The River Widow(12)



But any vulnerability was quickly replaced with anger. Adah could sense Jesse’s pain and rage gathering from the very center of his soul. The air between them went icy despite the warmth from the engine.

“Something that don’t make sense to me,” Jesse eventually breathed out. “Lester’s no idiot. Why’d he go down to the river when it was all a-rising and rushing like that?”

She managed to say, “It was the milk cow.”

A stony silence and then, “I don’t know much yet, but I do know this: Lester didn’t go down there for no cow.”

Fear leached from the roots of her hair. Adah sat completely still.

“No,” he said as Adah now broke out in a quick sweat. “Lester was too smart to let himself get caught like that. There’s something you’re not telling me.”

The sky shifted duskier and started swirling heavier snow. Adah told herself to stay calm. Not to get carried away defending herself, which would only make her seem guilty. “I-I’m telling you what happened.”

He jerked his head. “Just don’t make sense.”

She rubbed at her eyes and whispered, “I can’t believe it happened, either.”

A long hush followed, during which Adah stole a glimpse sideways. Jesse’s facial features were coming together hotly. His neck looked monstrously thick and red. He spoke through his teeth: “There’s something more to this story.”

“Th-there’s nothing else I can tell you. We were caught unaware.”

Jesse was driving under control on roads that were icing over. He seemed far away for a moment. What was he thinking? Was he thinking about Les, or was he thinking about his parents? Was he thinking of himself, or was he thinking about Adah?

She couldn’t read him.

“I don’t get it,” he uttered with a cold fury. His lips twitched, and he gripped the steering wheel so hard Adah expected blood to come oozing out of his hands. “There’s something else, something you’re not saying, and you better believe I’m going to find out what it is.”

Now the land was a wide swath of stark white glister. She kept silent, her heart gripped with a hundred new fears. What would they do to her? And what of Daisy, the innocent in all this?

If family history held, there was no telling. The Branches had always let it be known that Adah wasn’t one of them. Les’s mother, Mabel, had always refused Adah’s help in the kitchen, and his father, Buck, had once corrected Daisy when she’d called Adah “Mama,” insisting, “She ain’t your real mother.” Yet her in-laws had always remained civil. Could she count on civility now?

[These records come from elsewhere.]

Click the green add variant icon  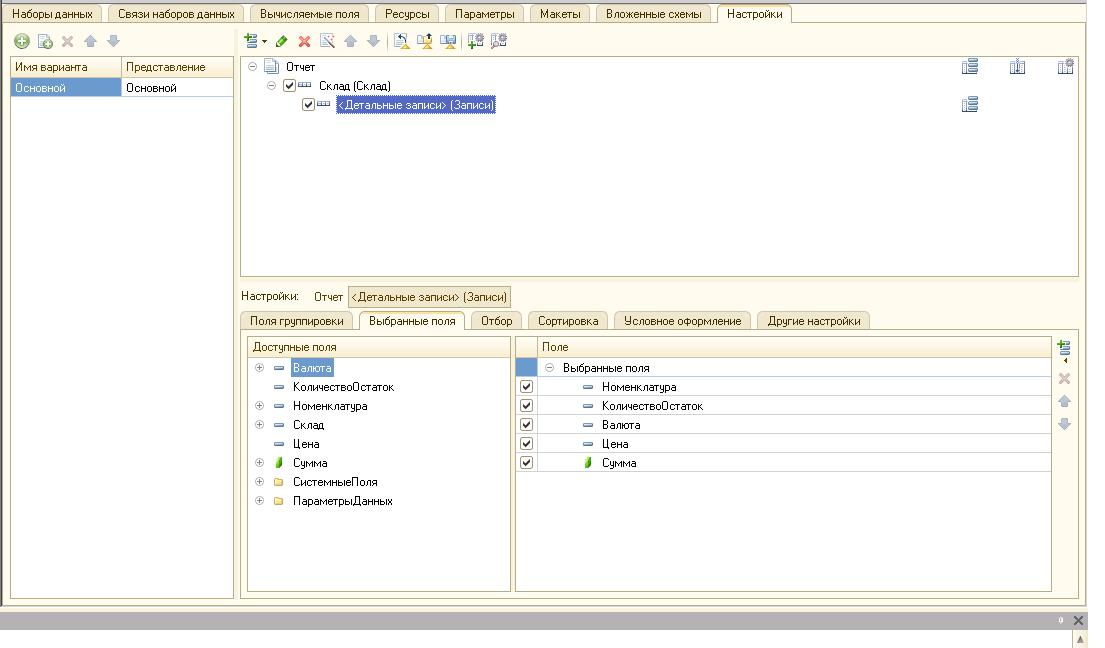(22, 41)
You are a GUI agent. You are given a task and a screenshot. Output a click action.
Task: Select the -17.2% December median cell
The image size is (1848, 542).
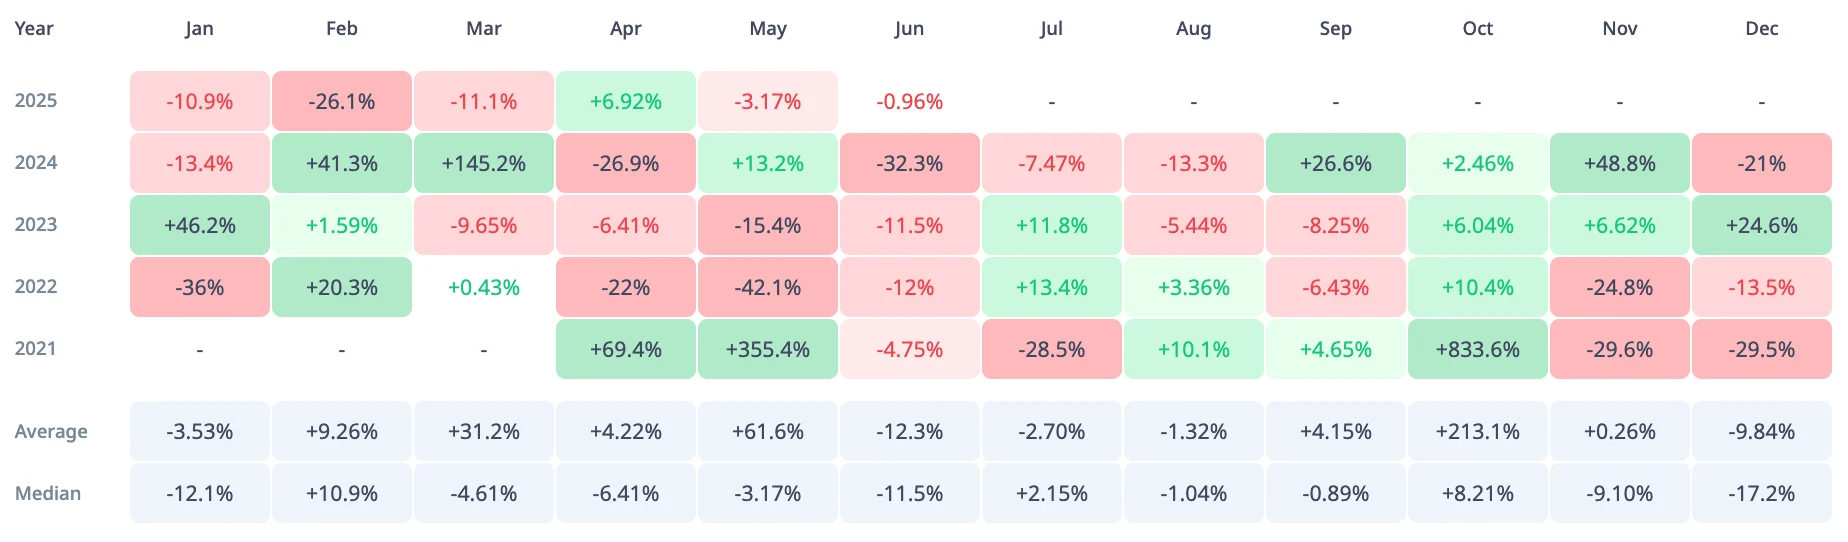pos(1761,494)
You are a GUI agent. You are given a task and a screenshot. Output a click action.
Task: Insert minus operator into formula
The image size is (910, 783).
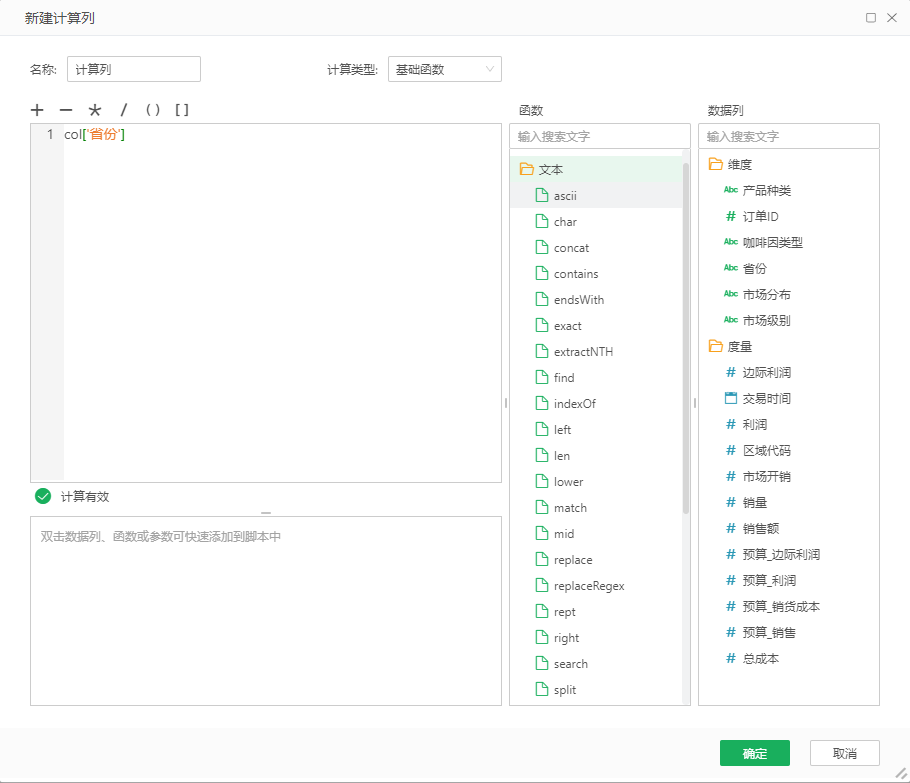(66, 110)
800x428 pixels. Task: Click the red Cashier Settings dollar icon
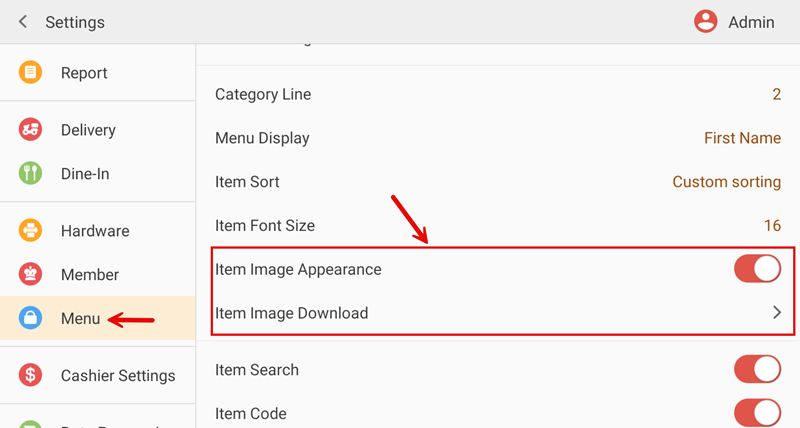(x=31, y=376)
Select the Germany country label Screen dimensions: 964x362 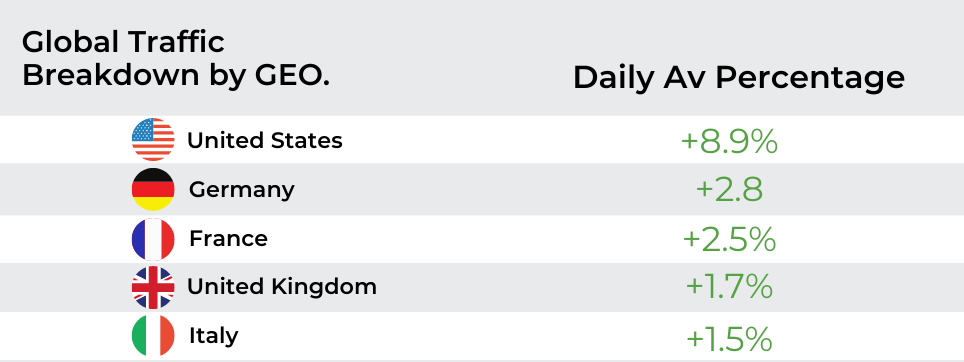(242, 189)
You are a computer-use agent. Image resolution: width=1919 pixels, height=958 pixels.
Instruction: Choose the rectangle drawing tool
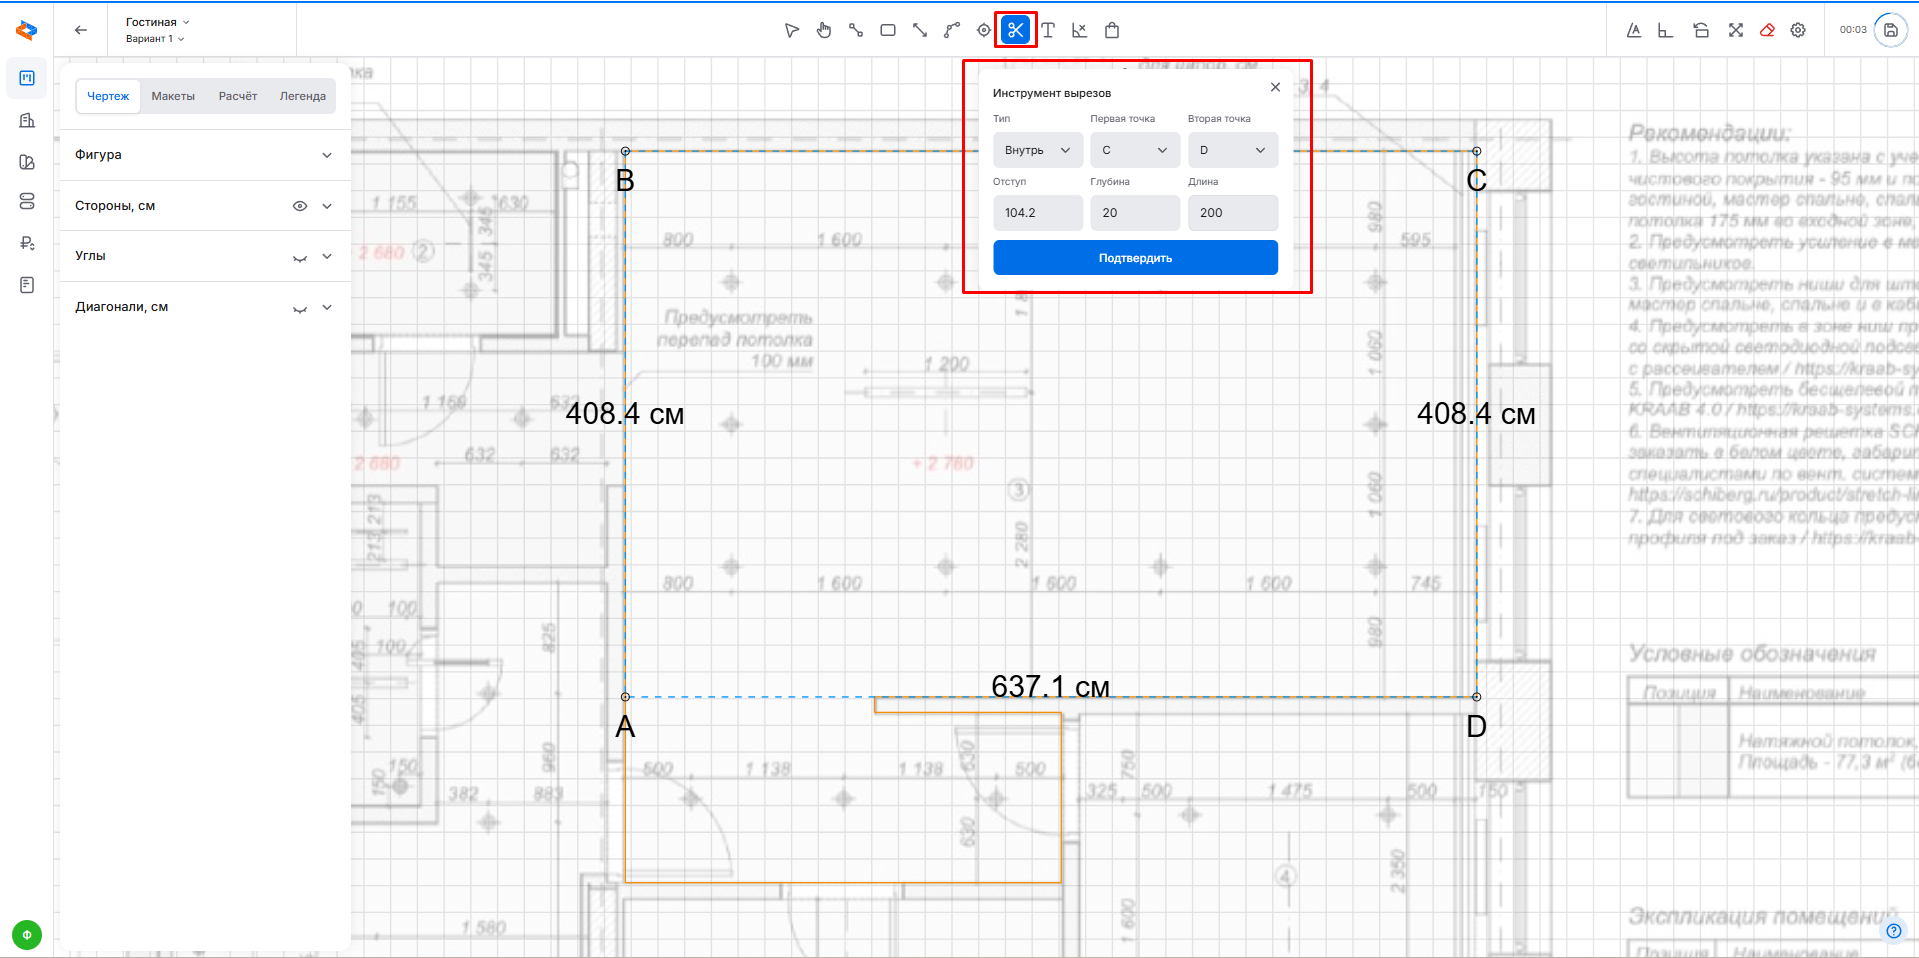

Adah’s breath snagged in her throat. The idea of escape was still there, like a whisper—soft, yet insistent.

“When we get to the house, you ain’t putting one step into the room where my folks is waiting. First thing, you go on and get yourself a bath.” He glanced in her direction. “You smell like shit.”





Chapter Five

The Branch house, a well-kept white two-story with dormer windows and an inviting wraparound porch, sat on a low rise overlooking empty fields ringed halfway around the back by an unlogged hardwood forest. Off to the side of the house stood a livestock barn, a new wood-plank curing barn, an old log-sided curing barn, and a shed that housed farm equipment. Adah had never been prone to romanticizing the rural life, but the Branch place was the picture of pastoral loveliness, complete with painted wooden rocking chairs with rope seats spread across the sprawling front porch.

Jesse parked the truck at the top of the long gravel driveway in front of the house. Adah looked up to see her mother-in-law standing in the doorway with Daisy hiding behind her grandmother’s housedress skirt and thick-stockinged legs. The Branches’ two large hunting-type dogs bounded forward but didn’t bark.

As Adah opened the truck door, Daisy sprang down the front-porch steps, crying, “Mama!”

Adah stepped down onto the wet ground and immediately had the sensation of being stuck there. But Daisy, wearing the same woolen jumper she’d worn the last time Adah had seen her, threw her warm and pliable body at Adah, and her heart took a turn. The little one clung to her, burying her face in Adah’s filthy clothing, and Adah stroked Daisy’s hair, silky as fine threads. But tangled. When was the last time someone had combed her hair or put it in pigtails? She pulled in a deep breath.

This was why she had come back.

Daisy lifted her tear-streaked face and gazed at Adah. Her eyes were wide set and open, and a circle of dried milk ringed her mouth. “Where’d you go, Mama?”

Adah leaned down, smoothed Daisy’s hair, and tucked the sides behind the girl’s ears. “The flood took me away for a while,” she answered, “but now I’m back.”

“Where’s Daddy?”

Adah glanced at Jesse, who shooed her away like some annoying insect, and Adah determined to do exactly as he wished.

The Branch home was one of the first outlying farmhouses to have indoor hot and cold running water due to the New Deal. And still there were parts of town without sewers, which the Works Progress Administration was working on, and most rural homes had no running water. The Branches could afford to install the plumbing and buy toilet paper and towels for the bathroom.

In the second-story bath, Adah stripped out of her clothes and sank down into the claw-footed cast-iron tub full of warm water. Finally the remaining numbness in her toes and fingers seeped away into the fluid around her.